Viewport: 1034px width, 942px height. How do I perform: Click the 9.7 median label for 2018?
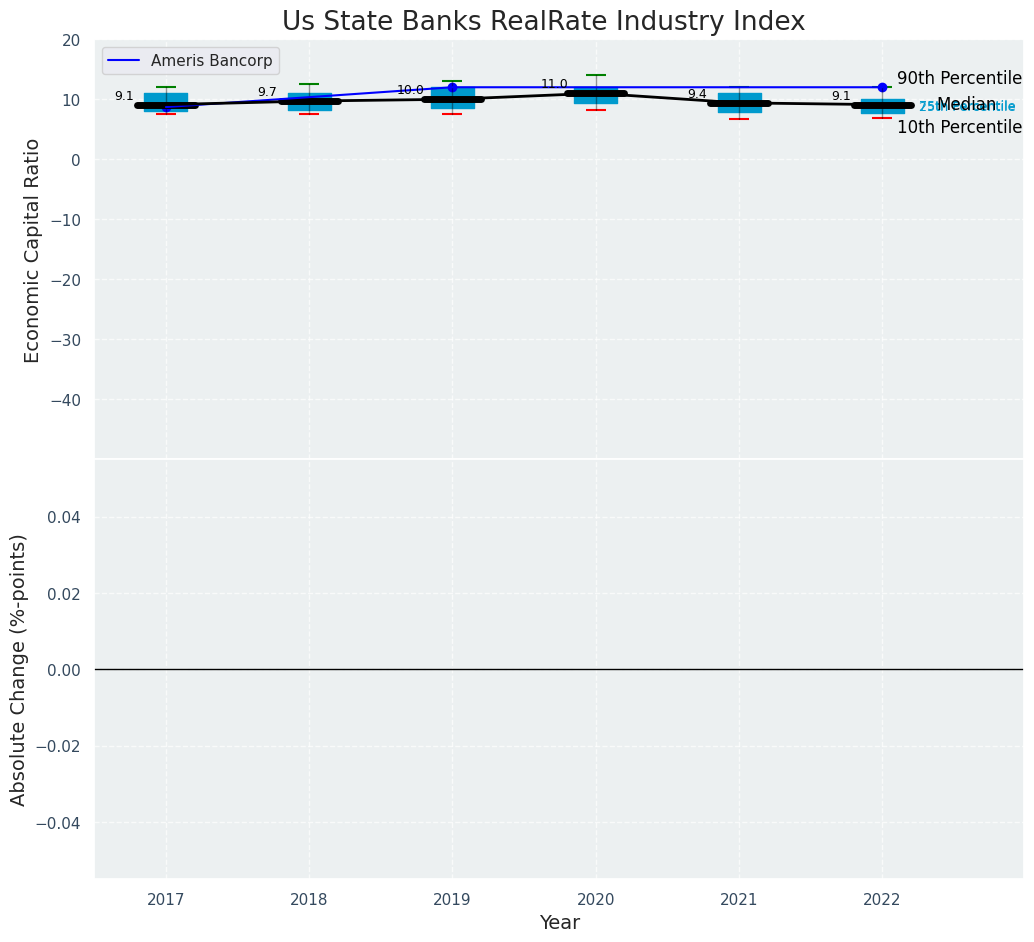tap(267, 92)
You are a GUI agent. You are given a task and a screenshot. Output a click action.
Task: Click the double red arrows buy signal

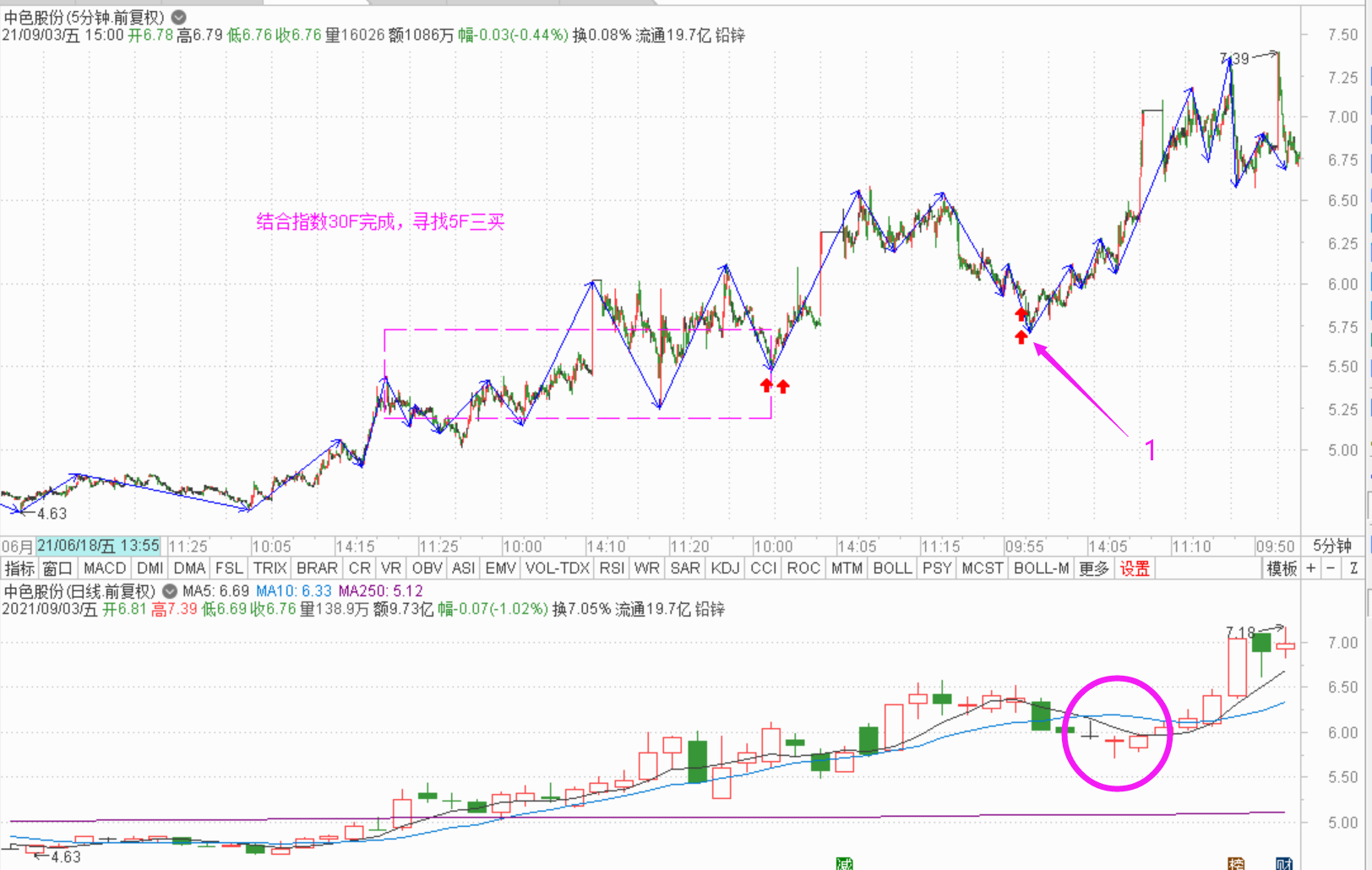click(x=774, y=386)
* * *
◆ **Task requirements**
Pictures do not go in the copy. Write out exactly the lines from the line containing "You are a GUI" through the last line of the listing.

◆ **Response to this task**
You are a GUI agent. You are given a task and a screenshot. Output a click action.
Task: Click the double red arrows buy signal

click(x=774, y=386)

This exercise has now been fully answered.